Fig. 7. The search results for a given week were sorted by default
first by Cpoint, then by the time of contribution, earlier - first. The
interface allowed the student to sort by each of the columns of the
table, apart from “My Rating” and “Fake?” (“Fake” allows reporting
broken links).
Students were encouraged to rate the papers submitted
by their colleagues through the introduction of a new
extrinsic reward (Cpoints) that the students could use like
currency. The students were able to utlize the Cpoints to
make their own submissions appear at the top of the
search results for each week (similar to Google’s sponsored links, see Fig. 7). The incentive mechanism motivated students to submit twice as many ratings as students who didn’t have access to the CPoints mechanism
in controlled experiment [8].
3.3.2 Incentive mechanism rewarding the student
through self-actualization and reciprocation.
According to the Social Identity theory [34], many users contribute not to seek higher status but to help a
shared cause because they identify with the community
and its goals. Users gain a feeling of self-actualization
[26] by seeing how their contributions support the cause
or help the community to achieve its goals. In the third
version of the class-support Comtella (2005/06) we designed an incentive mechanism that explored this type of
motivation and rewarded users for desirable actions
13
through visualizing the impact of these actions on the
community. There were two desirable actions: reading
postings shared in the system and rating them.

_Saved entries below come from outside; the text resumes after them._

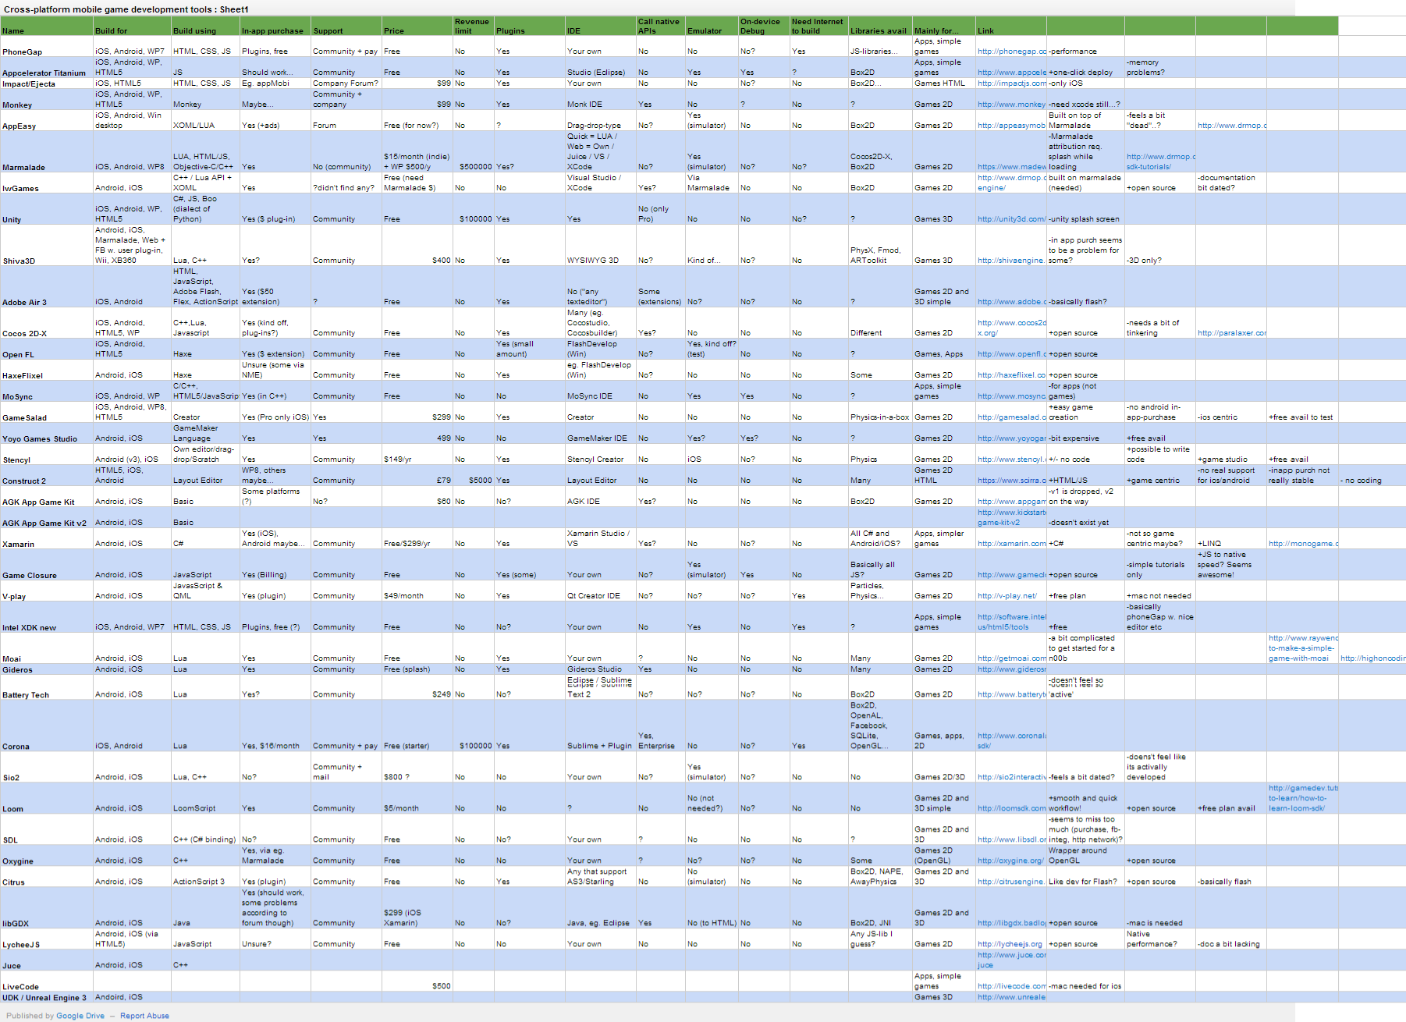The width and height of the screenshot is (1406, 1022).
Task: Open the Google Drive link in footer
Action: pyautogui.click(x=80, y=1016)
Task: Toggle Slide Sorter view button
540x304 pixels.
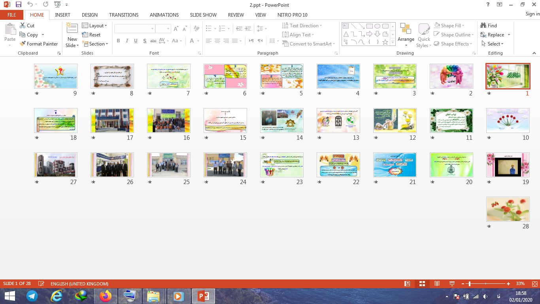Action: click(422, 284)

Of course, to maintain the existence of the community
we needed to ensure that there were a sufficient number
of postings submitted to the system. Instead of rewarding
postings through the system, we decided to reward students for postings through the larger incentive system
that existed in each University class in terms of coursework and marks. We incorporated the use of Comtella in
the required coursework for the Ethics and IT class in
2005/2006. Students were rquired to contribute one new
post/article each week, comment on the posts of two of
their colleagues, and respond to a question asked by the
instructor. The use of the coursework incentive mechanism ensured a sufficient level of activity in the Comtella
community. Now we could apply our novel mechanism
targeted at yielding more reads and more ratings.
Fig. 8: Search results resulting from students’ rating activity. The
posts that had received more positive ratings appeared brighter and
with larger font than the rest. Those that had received negative ratings appear shrunken and darker.
More reads were needed because the original educational
purpose of the Comtella system was to make students
read additional, more up-to- date material related to the
class. In order to ensure quality control and to enable students to find easier the good posts, we needed students to
rate a high number of postings. We encouraged students
to rate postings by designing the interface so that an esthetically pleasing animation appeared after each act of
rating: the post that was rated would change colors
through a scale from violet to bright orange and finish
with a color either brighter or darker than before (depending on if the rating was positive or negative). Thus
the student immediately saw the effect of his or her rating
on the list of search results that everyone in the community would have seen as well – the posts that had the highest ratings appeared brighter and with larger font. This
emphasized the contribution made to the community,
and created a feeling of self-actualization.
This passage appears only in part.